BLANCHETTE: I think the challenge with the Cold War analogy is even if it is descriptive of some elements of the bilateral relationship, it's not particularly proscriptive or helpfully proscriptive given just how different China is from the Soviet Union. As - you know, as you indicated, China's not going anywhere anytime soon. Nor is the Communist Party. China's the second-largest economy in the world. It's the largest trading nation. It has significant military capabilities. We have to articulate an end state here that is some version of coexistence because the alternative, frankly, is unthinkable. And this is where I worry. On our side here in the United States, we're moving forward aggressively, but we're trying to avoid that hard conversation of, how does this end?

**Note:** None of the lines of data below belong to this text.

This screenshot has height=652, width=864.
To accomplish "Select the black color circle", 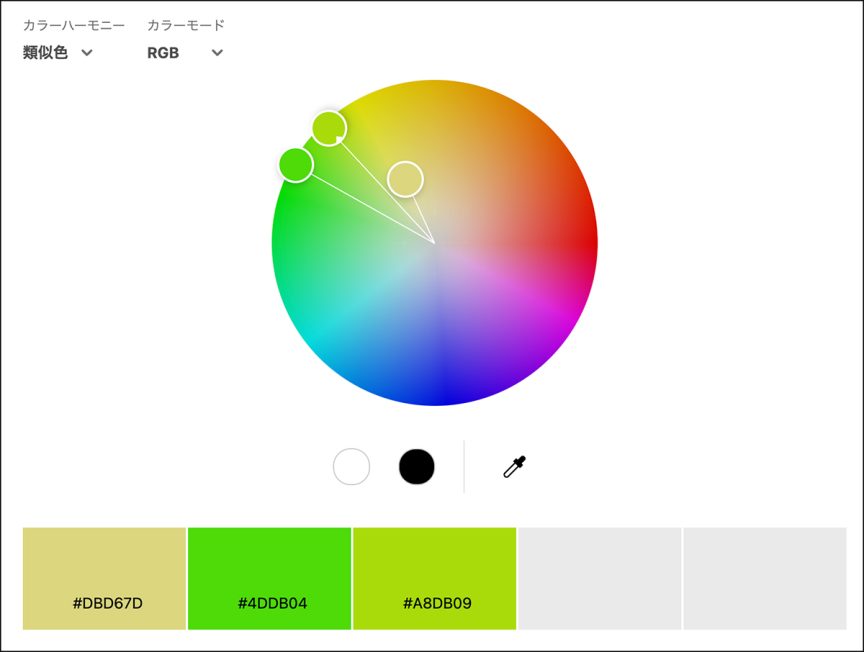I will [x=416, y=466].
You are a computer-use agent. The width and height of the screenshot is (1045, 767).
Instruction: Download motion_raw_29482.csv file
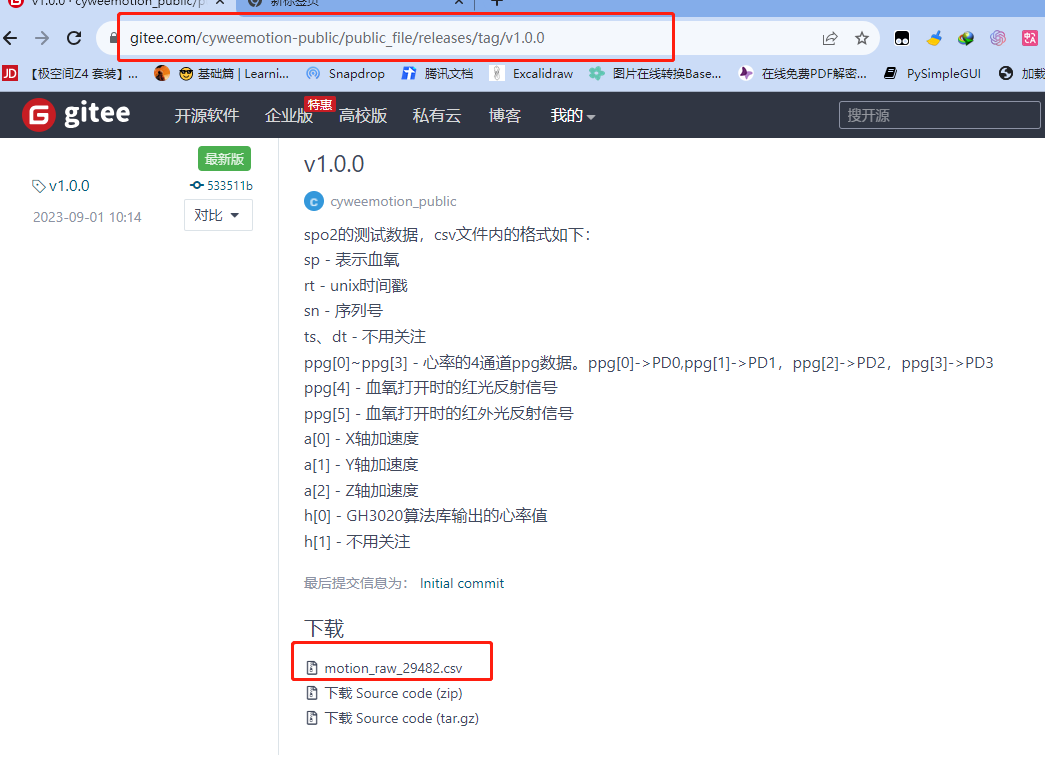tap(392, 668)
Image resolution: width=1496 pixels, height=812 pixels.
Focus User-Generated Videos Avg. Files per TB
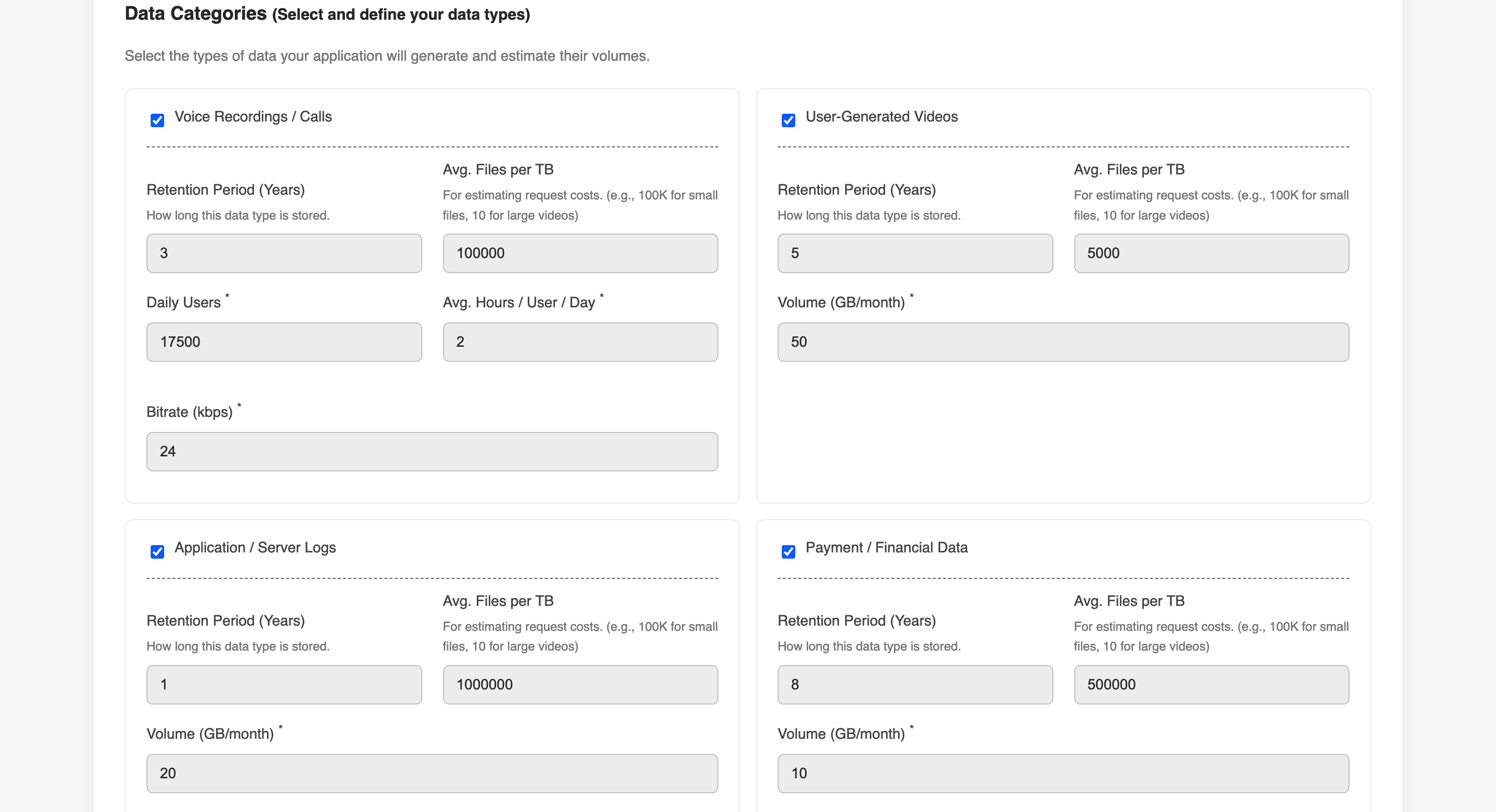pyautogui.click(x=1211, y=253)
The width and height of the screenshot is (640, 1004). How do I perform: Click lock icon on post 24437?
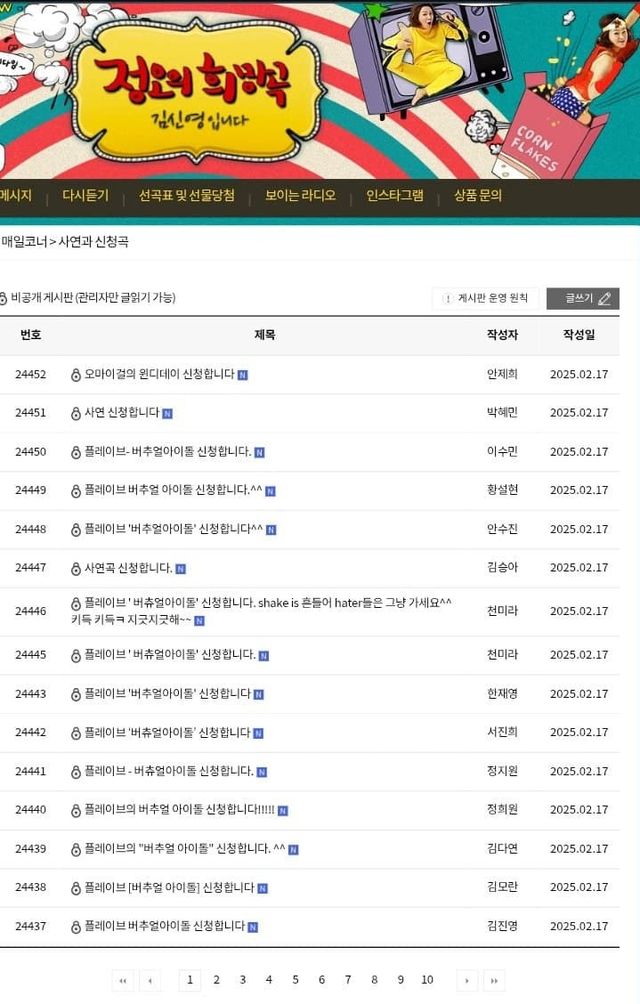coord(75,927)
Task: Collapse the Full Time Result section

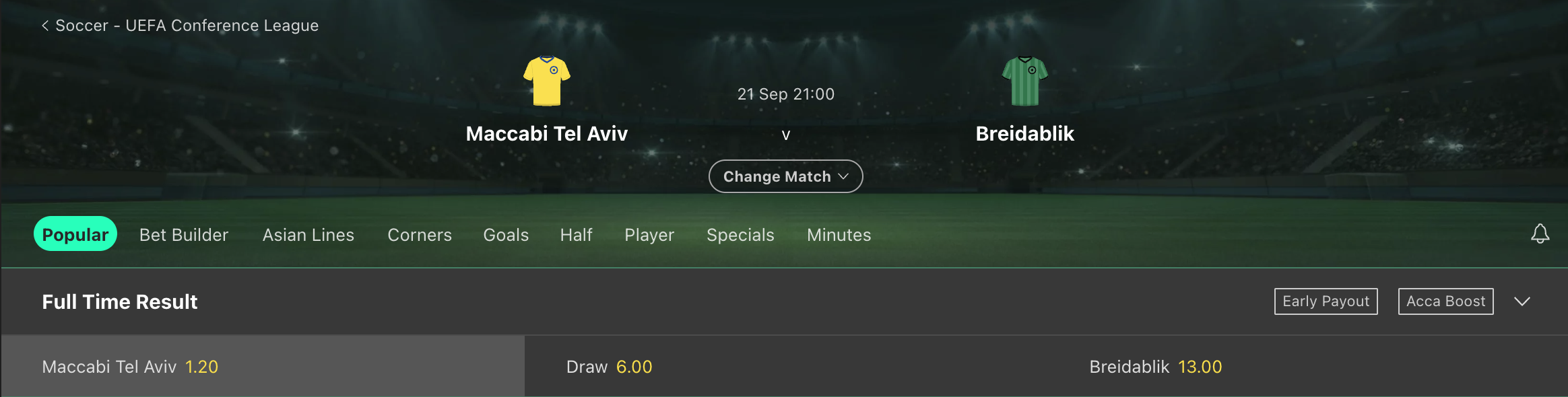Action: click(1522, 301)
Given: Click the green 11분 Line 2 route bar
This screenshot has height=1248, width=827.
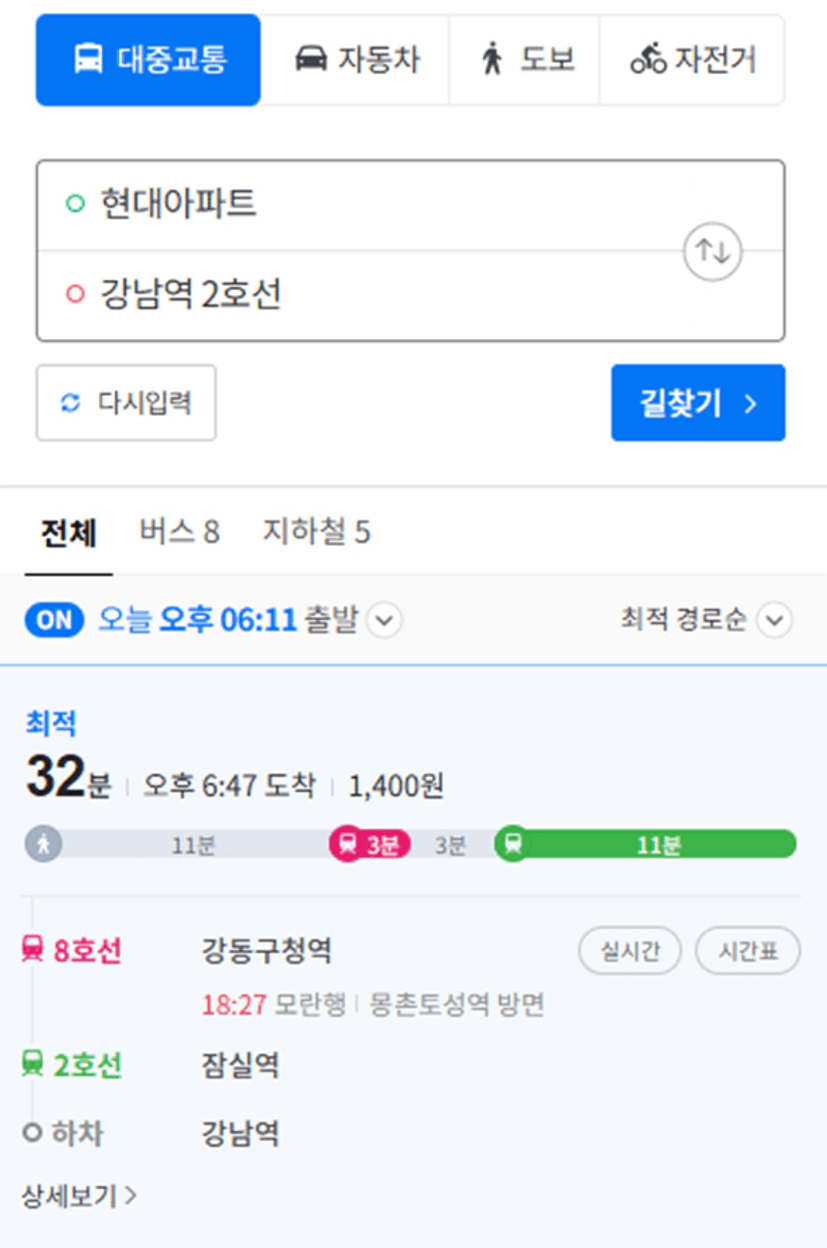Looking at the screenshot, I should click(x=660, y=844).
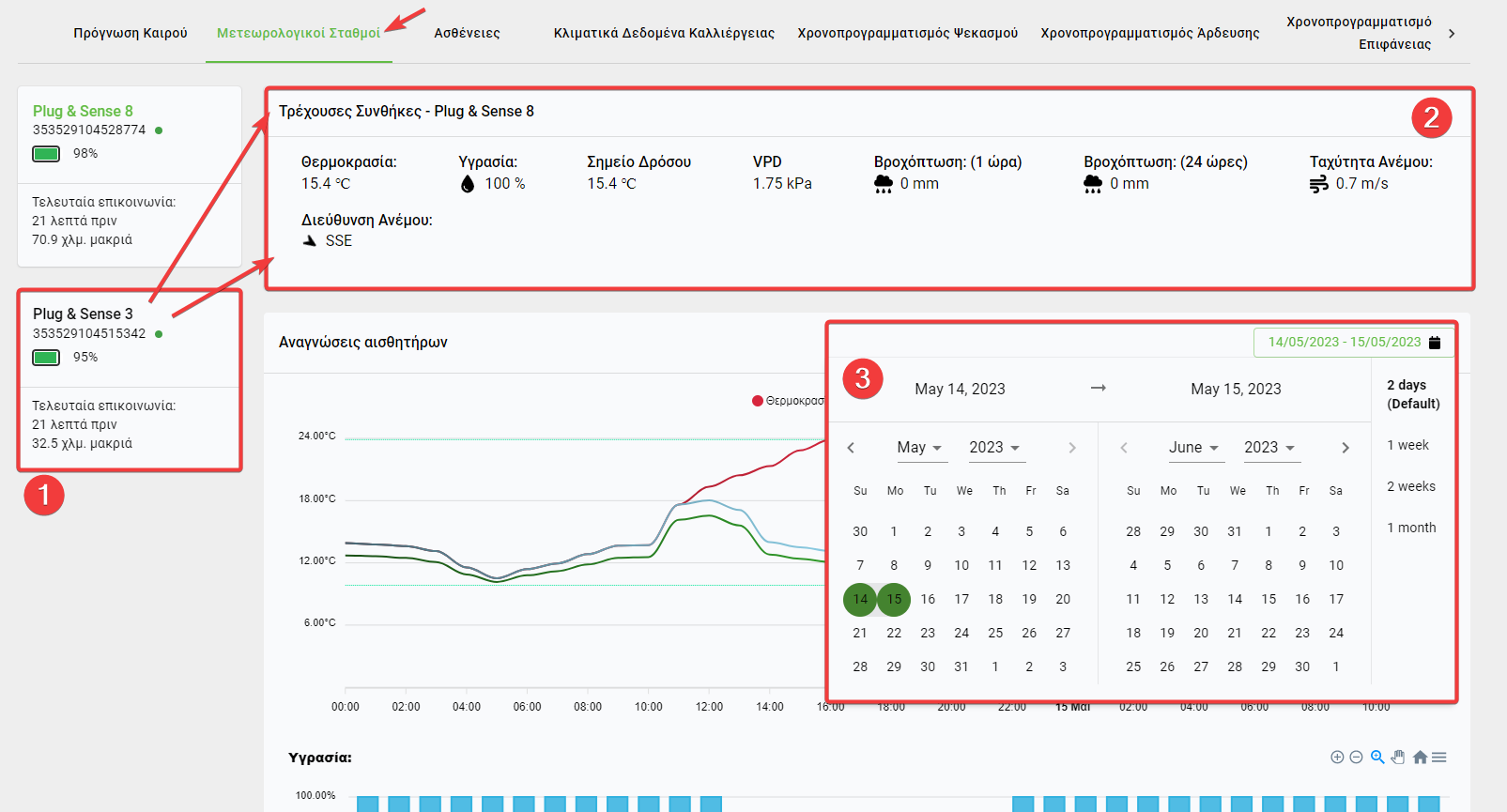Open the chart hamburger menu
The height and width of the screenshot is (812, 1507).
[x=1439, y=758]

INSKEEP: If you are the president of China, to look at it from Xi Jinping's point of view, and you're beginning a third term, consolidating power even more than you had before, is it in some way useful to have an external enemy like the United States?

BLANCHETTE: Useful, but if I'm Xi Jinping, I'm hoping the United States takes its foot off the gas a bit. So I agree that authoritarian leaders, you know, often prefer to have a manifestation that they can say, look, this is the source of all of our problems. But, you know, really, the United States, especially when it's working in alignment with partners and allies like Japan, is bringing a significant amount of pain on China.

INSKEEP: Jude Blanchette of the Center for Strategic and International Studies.

Thanks very much for the clarity. Really appreciate it.